Although MetCon workouts and MRT look similar at a first glance, they are not the same.

MetCon workouts are of moderate-to-high-level intensity, designed to be completed in approximately 20 minutes and are meant to use the Phosphagen energy pathway for activities lasting 30 seconds.

The Glycolytic energy system kicks in after that. MetCon workouts are designed to be executed between 89 and 94 percent of the trainee’s maximum heart rate.

The goal of MetCon workouts is to strengthen both the aerobic and anaerobic systems of the body.

A sample MetCon workout can look like this:

  1. 30 seconds of treadmill sprints followed by 1 minute of walking
  2. Repeat 10 times

On the other hand, MRT workouts are designed to be executed at between 80 and 89 percent of the trainee’s maximum heart rate, following which is an active recovery period. The Glycolytic energy system is used for these workouts. The exercises are always vigorous and the rest intervals are specific, usually 30–60 seconds. There is a strength component to this kind of workout, usually comprising compound movements that can either be performed with one’s own body weight or with another form of resistance, such as dumbbells, barbells or kettlebells.

A sample MRT workout can look like this:

  1. 60 seconds of the following workout, 30 seconds of rest in between each set for 5 sets in total:
  2. Burpees
  3. Push-ups/Modified push-ups
  4. Squats
  5. Pull-ups/Band-assisted pull-ups
  6. Low plank/High plank


MetCon training is designed to challenge the body by incorporating moderate-to-high-intensity-interval training workouts that help engage and improve the cardiac output as well as different energy systems of the body.

MRT helps to build lean muscle mass performing resistance training exercises while working at a high level of effort close to their maximum heart rate.

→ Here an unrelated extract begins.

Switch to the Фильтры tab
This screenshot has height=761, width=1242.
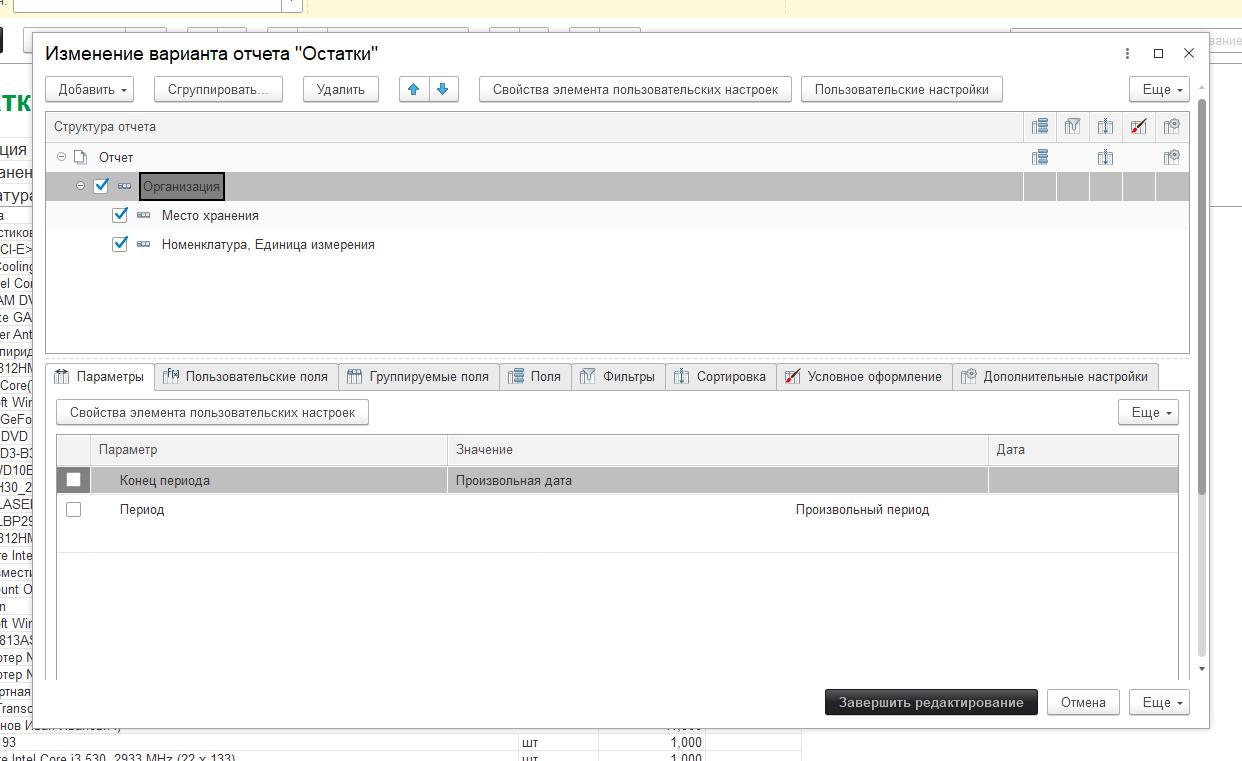[618, 377]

Metcon and MRT have their own elements of metabolic boost — MRT increases lean muscle mass, and MetCon helps boost the EPOC effect, which keeps the body burning calories at a higher rate even after someone finishes their workouts. Both include moderate and high-intensity workouts that improve the energy systems of the body.

Both MetCon and MRT can be an excellent addition to an individual’s exercise regimen depending on their goal — once they get their doctor’s go-ahead — to improve their overall fitness level, burn more calories than a traditional workout and that too at a lesser amount of time.

Disclaimer:The contents of this article are for general information and educational purposes only. It neither provides any medical advice nor intends to substitute professional medical opinion on the treatment, diagnosis, prevention or alleviation of any disease, disorder or disability. Always consult with your doctor or qualified healthcare professional about your health condition and/or concerns and before undertaking a new health care regimen including making any dietary or lifestyle changes.